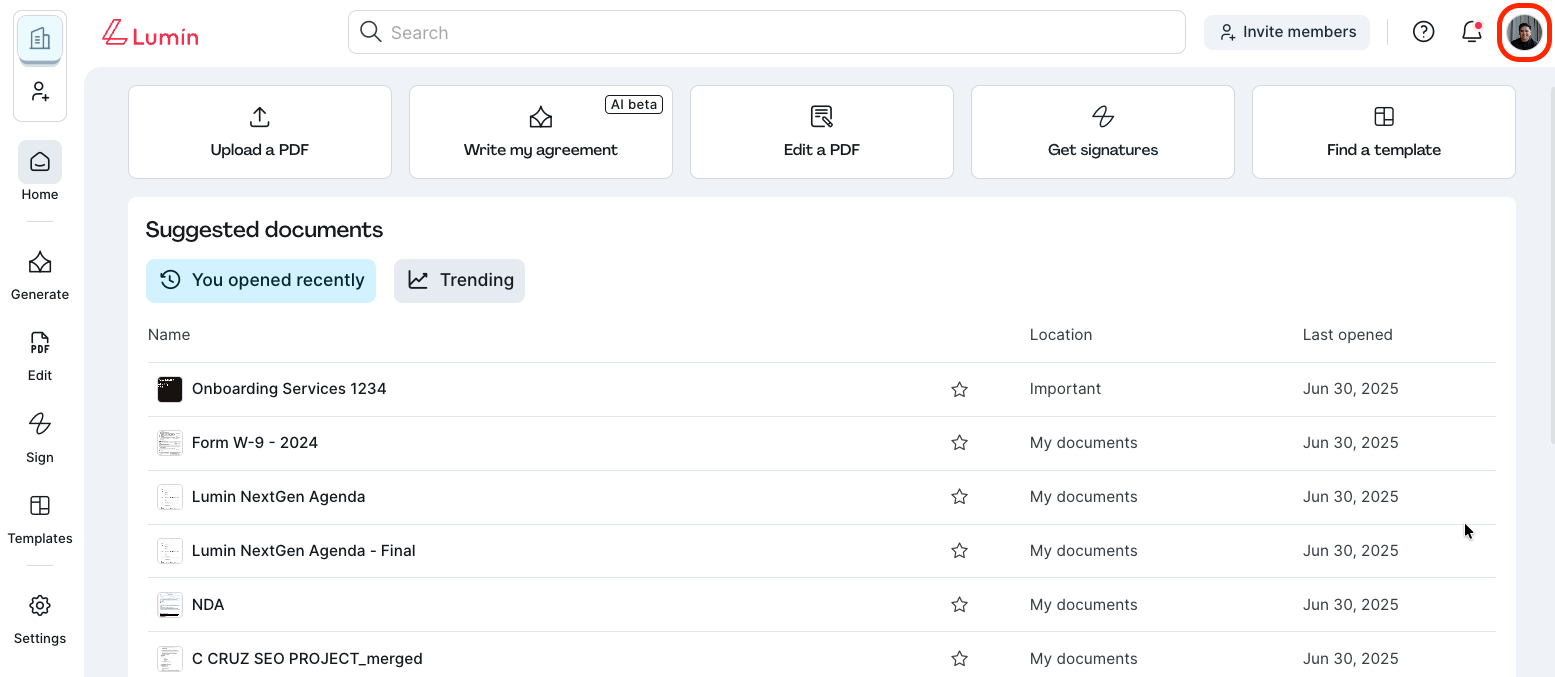This screenshot has width=1555, height=677.
Task: Open the Generate section in sidebar
Action: pos(40,274)
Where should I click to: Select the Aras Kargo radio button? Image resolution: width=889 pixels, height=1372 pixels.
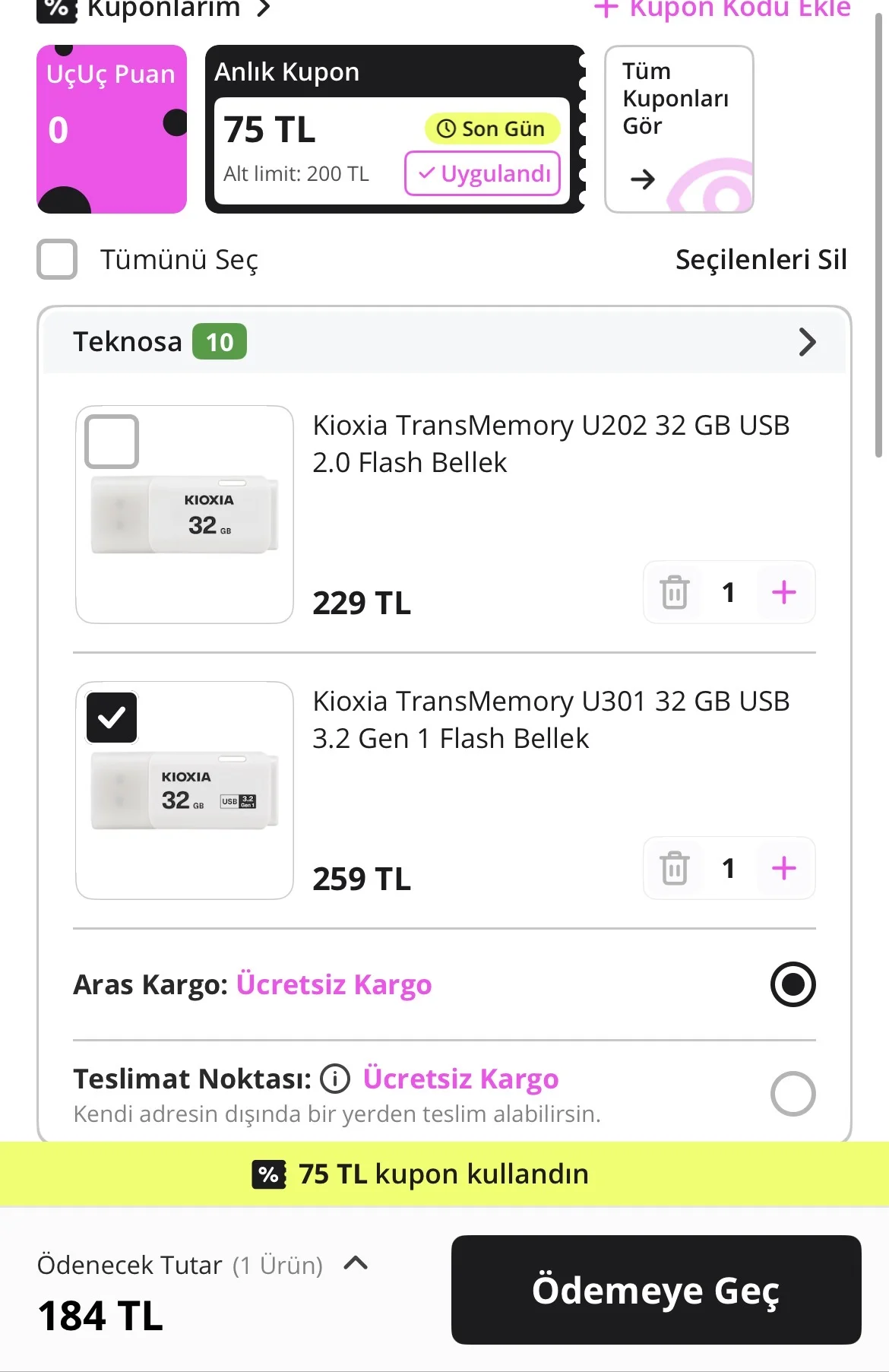793,984
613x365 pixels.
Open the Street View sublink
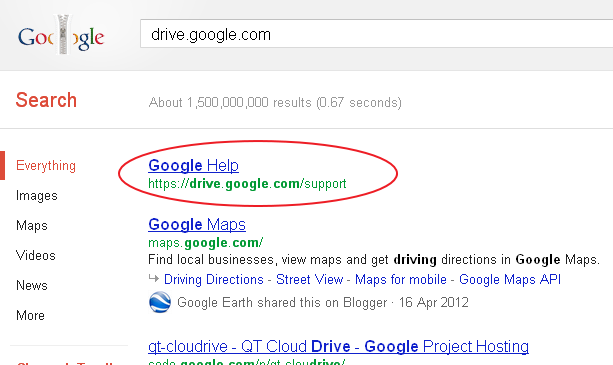pos(310,279)

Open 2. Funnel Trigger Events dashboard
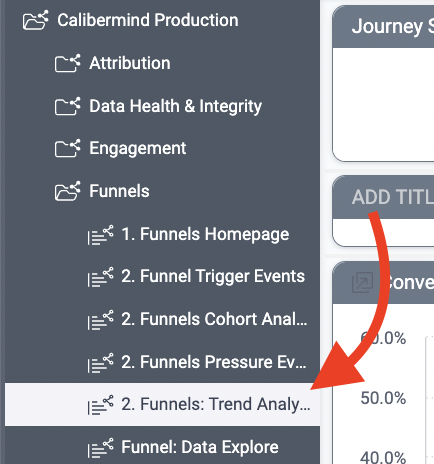tap(213, 276)
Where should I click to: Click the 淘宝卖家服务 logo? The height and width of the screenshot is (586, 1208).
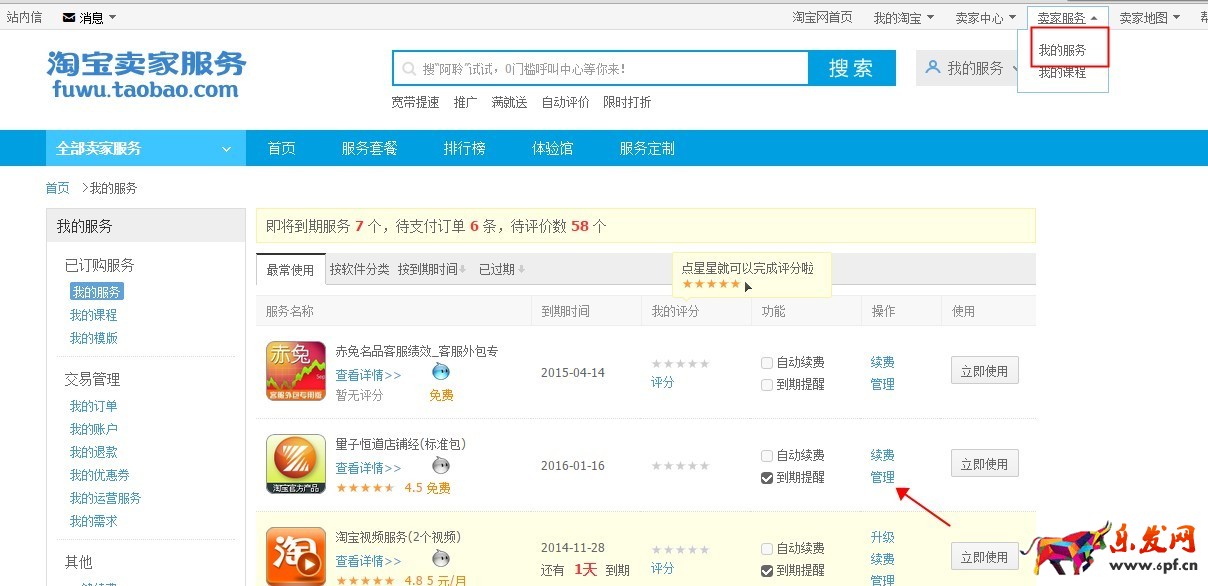click(146, 75)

Work instruction:
Take the line that contains "Open 2. Funnel Trigger Events dashboard" and all lines after it to the end of the material above, and copy them verbatim without any images.

Exercise solution:
Open 2. Funnel Trigger Events dashboard
tap(213, 276)
Where should I click to: Click the 淘宝卖家服务 logo? The height and width of the screenshot is (586, 1208).
click(146, 75)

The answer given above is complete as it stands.